All arrays must be shape (n,) or shape (n,1) or shape (1,n).
- Parameters
t (np.ndarray) – Array of times (any float numeric representation)
lat (np.ndarray) – Array of latitudes
lonorlt (np.ndarray) – Array of longitudes or local times
data (np.ndarray) – Array of data to bin
silent (bool,optional) – Do not print status messages (default False)
additional_attrs (dict,optional) – A dictionary of additional information which will be stored as HDF5 attributes attached to any Datasets created by this function call. Keys will be used as attribute names. Attribute values will be stored as string representations of dictionary values (str(val)).
- bin_stats(statfun=<function nanmean>, statfunname=None, center_or_edges='edges', minlat=50.0, silent=False, force_recompute=False, write_to_h5=True, attr_filters=None)[source]
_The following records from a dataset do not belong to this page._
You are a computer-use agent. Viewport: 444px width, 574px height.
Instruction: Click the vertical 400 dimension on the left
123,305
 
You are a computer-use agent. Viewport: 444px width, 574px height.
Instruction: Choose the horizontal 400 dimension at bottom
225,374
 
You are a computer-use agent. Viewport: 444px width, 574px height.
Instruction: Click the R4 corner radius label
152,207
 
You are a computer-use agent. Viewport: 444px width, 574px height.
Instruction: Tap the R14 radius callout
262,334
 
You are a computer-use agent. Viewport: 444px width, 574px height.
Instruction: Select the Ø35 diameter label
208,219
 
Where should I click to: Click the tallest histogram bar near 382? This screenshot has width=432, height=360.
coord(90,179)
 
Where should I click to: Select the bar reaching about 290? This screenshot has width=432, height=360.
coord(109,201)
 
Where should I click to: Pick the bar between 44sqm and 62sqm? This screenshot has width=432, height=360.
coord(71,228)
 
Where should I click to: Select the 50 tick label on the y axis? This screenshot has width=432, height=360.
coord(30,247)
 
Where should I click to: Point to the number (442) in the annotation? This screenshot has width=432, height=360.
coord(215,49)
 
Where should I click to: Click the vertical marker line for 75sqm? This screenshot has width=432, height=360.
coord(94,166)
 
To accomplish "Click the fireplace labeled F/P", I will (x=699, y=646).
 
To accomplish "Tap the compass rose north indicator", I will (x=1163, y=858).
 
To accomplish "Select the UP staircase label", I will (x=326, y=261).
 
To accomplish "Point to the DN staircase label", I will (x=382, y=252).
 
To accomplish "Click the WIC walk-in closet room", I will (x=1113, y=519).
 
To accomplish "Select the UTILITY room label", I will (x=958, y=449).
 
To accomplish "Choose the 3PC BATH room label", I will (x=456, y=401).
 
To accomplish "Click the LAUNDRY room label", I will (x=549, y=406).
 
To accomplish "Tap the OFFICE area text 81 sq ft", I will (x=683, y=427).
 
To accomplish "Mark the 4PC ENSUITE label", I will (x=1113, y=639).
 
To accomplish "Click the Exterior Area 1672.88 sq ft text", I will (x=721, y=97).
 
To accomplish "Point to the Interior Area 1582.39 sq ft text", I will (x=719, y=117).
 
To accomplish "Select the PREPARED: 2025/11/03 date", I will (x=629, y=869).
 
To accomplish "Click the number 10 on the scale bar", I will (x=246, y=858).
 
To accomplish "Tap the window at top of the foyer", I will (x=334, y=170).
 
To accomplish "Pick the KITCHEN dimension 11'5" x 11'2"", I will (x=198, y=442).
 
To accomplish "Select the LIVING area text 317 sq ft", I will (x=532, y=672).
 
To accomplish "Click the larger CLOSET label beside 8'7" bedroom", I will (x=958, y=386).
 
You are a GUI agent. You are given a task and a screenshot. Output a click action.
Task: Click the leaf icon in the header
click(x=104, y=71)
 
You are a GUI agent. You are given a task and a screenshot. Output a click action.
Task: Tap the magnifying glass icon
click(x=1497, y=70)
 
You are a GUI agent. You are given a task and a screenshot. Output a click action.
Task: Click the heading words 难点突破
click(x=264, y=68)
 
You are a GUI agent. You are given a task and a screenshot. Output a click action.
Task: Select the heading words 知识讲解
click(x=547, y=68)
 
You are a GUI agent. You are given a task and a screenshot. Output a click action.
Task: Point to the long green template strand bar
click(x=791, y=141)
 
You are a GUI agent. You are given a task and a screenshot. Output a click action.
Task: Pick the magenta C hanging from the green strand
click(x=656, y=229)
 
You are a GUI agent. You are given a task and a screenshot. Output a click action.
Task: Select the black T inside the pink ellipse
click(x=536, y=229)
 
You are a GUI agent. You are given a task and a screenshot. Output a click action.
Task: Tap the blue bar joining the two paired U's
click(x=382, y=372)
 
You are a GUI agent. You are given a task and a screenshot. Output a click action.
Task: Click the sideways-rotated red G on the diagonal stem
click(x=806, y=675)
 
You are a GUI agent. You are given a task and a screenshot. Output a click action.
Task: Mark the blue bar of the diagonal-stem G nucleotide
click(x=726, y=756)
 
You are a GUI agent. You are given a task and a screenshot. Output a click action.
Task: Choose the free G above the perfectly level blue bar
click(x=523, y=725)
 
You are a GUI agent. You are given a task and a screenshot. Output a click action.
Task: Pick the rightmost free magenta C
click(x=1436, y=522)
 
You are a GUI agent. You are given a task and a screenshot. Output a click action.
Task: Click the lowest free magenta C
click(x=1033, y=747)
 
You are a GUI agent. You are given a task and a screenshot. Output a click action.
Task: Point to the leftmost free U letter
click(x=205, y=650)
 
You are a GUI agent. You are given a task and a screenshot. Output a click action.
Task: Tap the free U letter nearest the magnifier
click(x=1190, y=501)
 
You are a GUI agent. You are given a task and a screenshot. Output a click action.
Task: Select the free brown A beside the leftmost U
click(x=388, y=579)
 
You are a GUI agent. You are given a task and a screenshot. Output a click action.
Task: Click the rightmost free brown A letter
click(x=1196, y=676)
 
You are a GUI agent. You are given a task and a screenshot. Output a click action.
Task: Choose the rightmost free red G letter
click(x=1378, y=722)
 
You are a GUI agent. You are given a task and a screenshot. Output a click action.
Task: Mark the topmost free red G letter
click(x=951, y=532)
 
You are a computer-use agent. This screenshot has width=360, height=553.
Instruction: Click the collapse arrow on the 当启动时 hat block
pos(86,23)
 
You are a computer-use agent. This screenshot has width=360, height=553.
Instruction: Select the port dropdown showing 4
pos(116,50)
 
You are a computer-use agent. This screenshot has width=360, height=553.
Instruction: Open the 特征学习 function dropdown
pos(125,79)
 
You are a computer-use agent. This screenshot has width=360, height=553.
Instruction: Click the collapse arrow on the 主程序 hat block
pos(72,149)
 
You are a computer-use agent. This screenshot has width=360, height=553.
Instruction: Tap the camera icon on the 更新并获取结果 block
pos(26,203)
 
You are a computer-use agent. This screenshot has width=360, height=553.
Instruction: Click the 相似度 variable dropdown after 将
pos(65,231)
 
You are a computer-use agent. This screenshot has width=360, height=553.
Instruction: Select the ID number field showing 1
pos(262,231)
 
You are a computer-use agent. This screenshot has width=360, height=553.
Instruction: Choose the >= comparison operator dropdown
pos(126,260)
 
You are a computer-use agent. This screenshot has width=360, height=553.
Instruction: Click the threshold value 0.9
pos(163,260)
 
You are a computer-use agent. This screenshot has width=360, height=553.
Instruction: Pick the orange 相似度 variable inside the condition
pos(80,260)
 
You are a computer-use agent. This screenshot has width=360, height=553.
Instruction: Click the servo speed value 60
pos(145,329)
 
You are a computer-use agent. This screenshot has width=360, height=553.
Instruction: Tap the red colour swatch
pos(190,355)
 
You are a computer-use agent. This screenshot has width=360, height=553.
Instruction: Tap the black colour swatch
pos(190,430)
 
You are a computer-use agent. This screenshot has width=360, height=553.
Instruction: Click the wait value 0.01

Apply some function to the contents of each bin
- Parameters
statfun (callable or list, optional) – The function which will be called. Can also be a list of multiple callables (in which case a dict keyed with str(callable) is returned). It is MUCH MORE EFFICIENT to do this than call bin_stats multiple times.
statfunname (str or list, optional) – List of custom keys (use if statfun is a list of callables)
center_or_edges ({'center','edges'},optional) – Return the bin center or edges
minlat (float,optional) – Minimum absolute latitude (default: 50.) below which bins are ignored.
silent (bool,optional) – Do not print status messages to stdout, default False
force_recompute (bool,optional) – If a particular statfun callable has be evaluated before, do not return a cached result. Default False.
write_to_h5 (bool, optional) – Cache the results for particular statfun callable in the HDF5. Default True. If statfunname is defined, cached result will be stored under that name (identity of callable is not checked)
attr_filters (dict, optional) – Provides optional filtering of the data fed to the callable using HDF5 attributes of the bin Datasets (additional_attrs) Key should be the HDF5 Dataset attribute name, value should be a callable which takes attribute value and returns True or False.
- Returns
binlats (np.ndarray) – Bin latitudes (center or edges)
binlonorlt (np.ndarray) – Bin longitudes or local times (center or edges)
binstats (np.ndarray or dict) – If statfun is a single callable, will return an array, the result of evaluating statfun. If statfun is a list, this will be a dict of arrays, keyed with either the string representation of each statfun or statfunnames if they are defined.